Sen. Isakson Op-ed: The Importance of Our Service Academies

Sen. Johnny Isakson

Thursday, May 9th, 2019

I recently hosted Georgia’s annual U.S. Military Service Academy Day for the 20th year with the help of our Congressional delegation. More than 800 Georgia students and parents attended the event, which is the largest of its kind in the country and is designed to help students with the application and nomination process for the nation’s five military service academies.
 
Over the years, we’ve helped hundreds of Georgia’s most impressive young people achieve their goals of attending one of these prestigious service academies through this opportunity for students and their families to hear directly from each academy and learn about the application process.
 
The timing of this annual event coincided with my return from a trip to Iraq where I had the opportunity to visit with U.S. service members from Georgia and other states who are serving there.
 
I traveled with two Senate colleagues, U.S. Senator Tammy Duckworth from Illinois and U.S. Senator Angus King from Maine.
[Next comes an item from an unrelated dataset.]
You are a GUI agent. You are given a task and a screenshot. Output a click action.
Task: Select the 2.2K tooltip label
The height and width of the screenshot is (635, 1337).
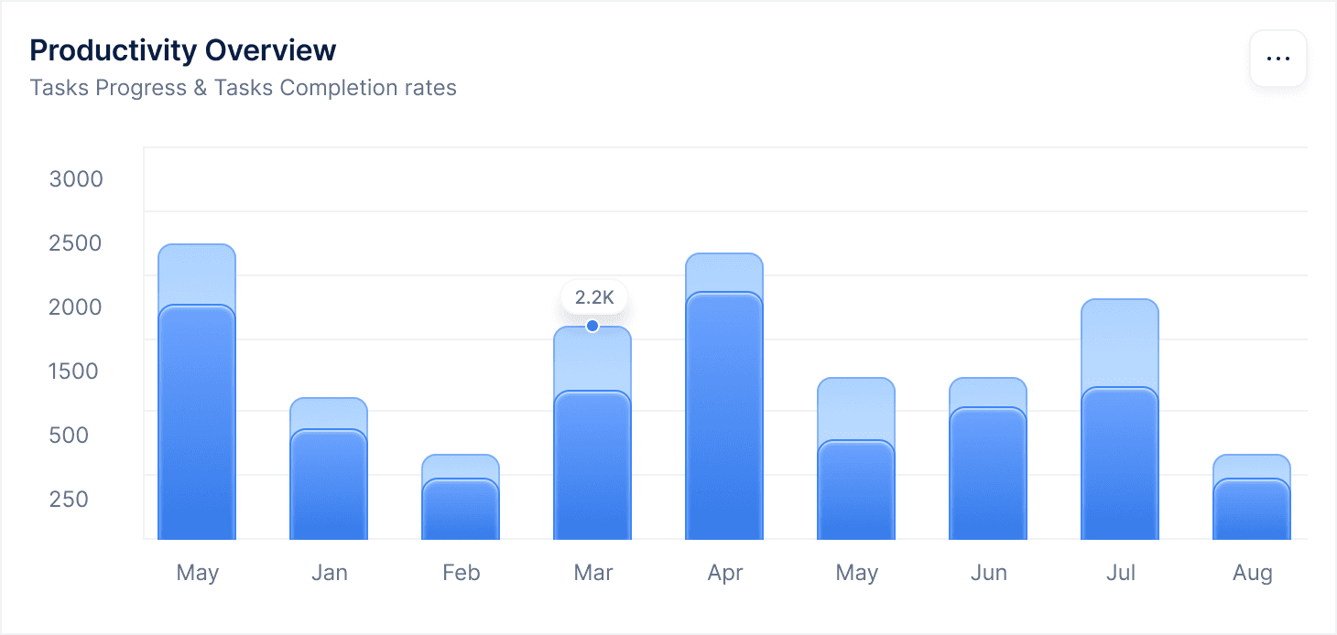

Senator Duckworth is a Democrat and Senator King is an Independent. You would have thought it was the beginning of a bad joke: “A Democrat, a Republican and an Independent walk into the room…” But it wasn’t a joke, and it wasn’t a partisan trip.
 
You see, when our soldiers sign up to wear the uniform, they don’t sign up as Democrat soldiers or Republican soldiers, they sign up as American soldiers. And we are elected to represent all of our service men and women and to make sure they have the resources and support they need to ensure the success of their missions overseas.
 
I couldn’t have been prouder to be a part of this bipartisan delegation, which was led by Sen. Duckworth, a combat veteran who was wounded in Iraq 15 years ago while serving in Operation Iraqi Freedom. This was Sen. Duckworth’s first trip back to Iraq since she was shot down while flying a Black Hawk helicopter. This time, she returned as a U.S. senator.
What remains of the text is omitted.